Timing for the project was adjusted to limit disruption of nesting habits of the Southwestern willow flycatcher, said CDOT representative Nancy Shank.
“Initial roughing of the road needed to take place before the bird arrives in the area,” she said. “That is why there is a delay between the first phase and actual paving.”
People have questioned why there’s a construction zone between Cortez and Dolores with a 40 mph speed zone even though no apparent work is being done.
CDOT’s environmental officials required the altered timing of the project, Shank said, and she asked that the public be patient.
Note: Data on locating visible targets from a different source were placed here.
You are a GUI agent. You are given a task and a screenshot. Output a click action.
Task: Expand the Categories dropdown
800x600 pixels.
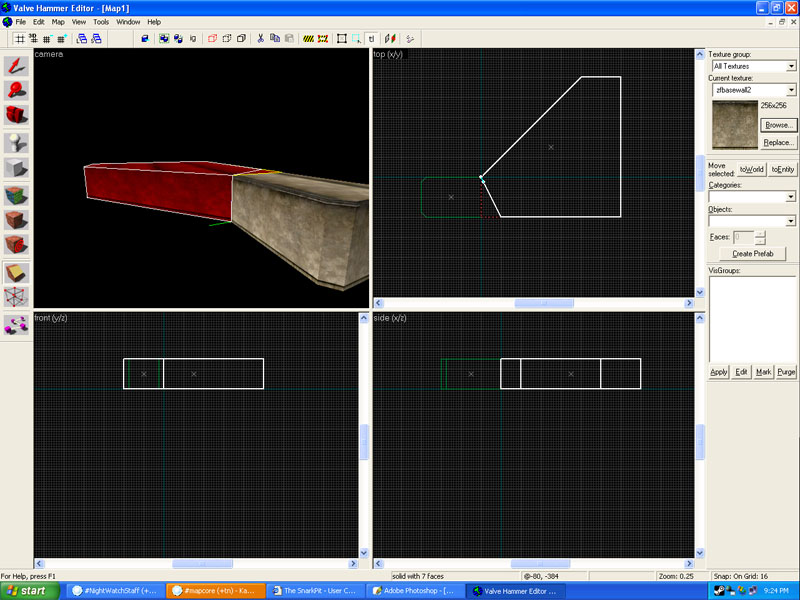(x=791, y=197)
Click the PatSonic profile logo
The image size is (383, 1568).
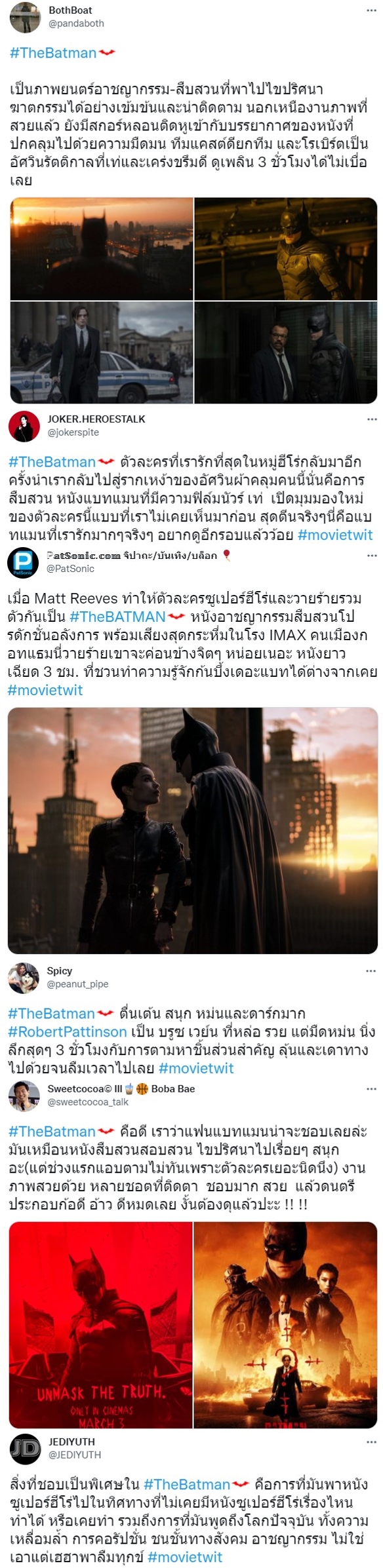pos(23,563)
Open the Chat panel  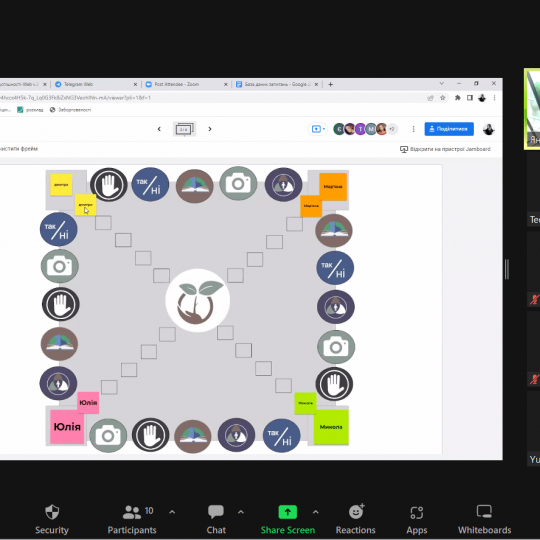coord(216,519)
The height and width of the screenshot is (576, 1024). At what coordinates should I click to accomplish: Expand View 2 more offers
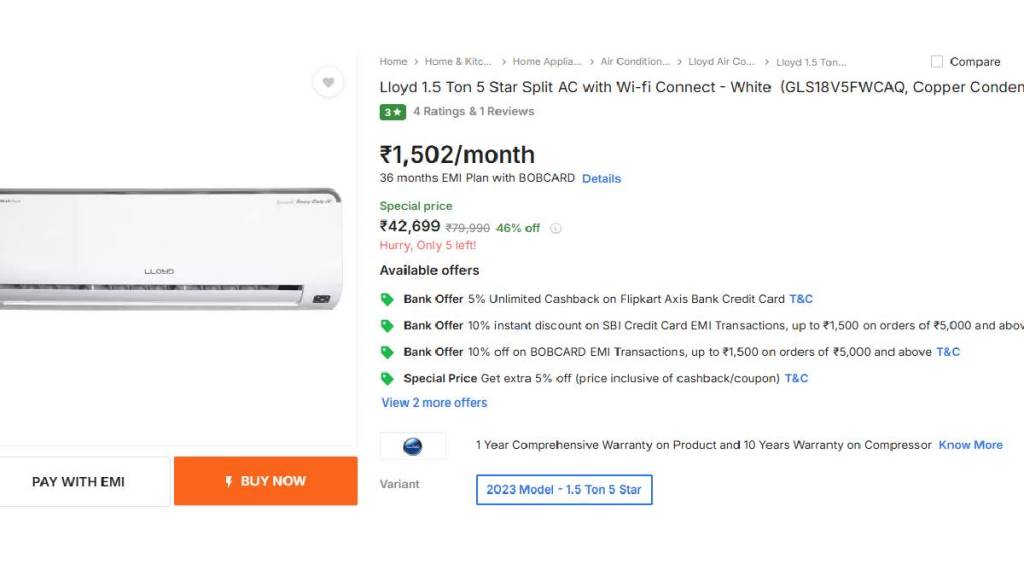click(x=434, y=403)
“The road has been roughed up pretty good, and it is required to have a lower speed limit for public safety. Motorcycles especially need to use caution,” she said.
Paving begins July 21, at the Colorado 145 bridge in Dolores and moves south in 2-mile sections. It’s scheduled to be done in August.
Shank said be prepared for delays, slow going, and alternating traffic during the paving process. As for the bird disruption, “that is part of the process.”
Since 1995, the Southwestern willow flycatcher has been listed as endangered, meaning extinction is imminent.
The bird is down to an estimated 900 to 1,300 breeding pairs across the Southwest. Its range includes Arizona, New Mexico, southern Utah, and extreme Southwest Colorado.
After migrating to Central America for the winter, the small bird returns to the Southwest in spring to breed and raise young in willows, shrubs and small trees.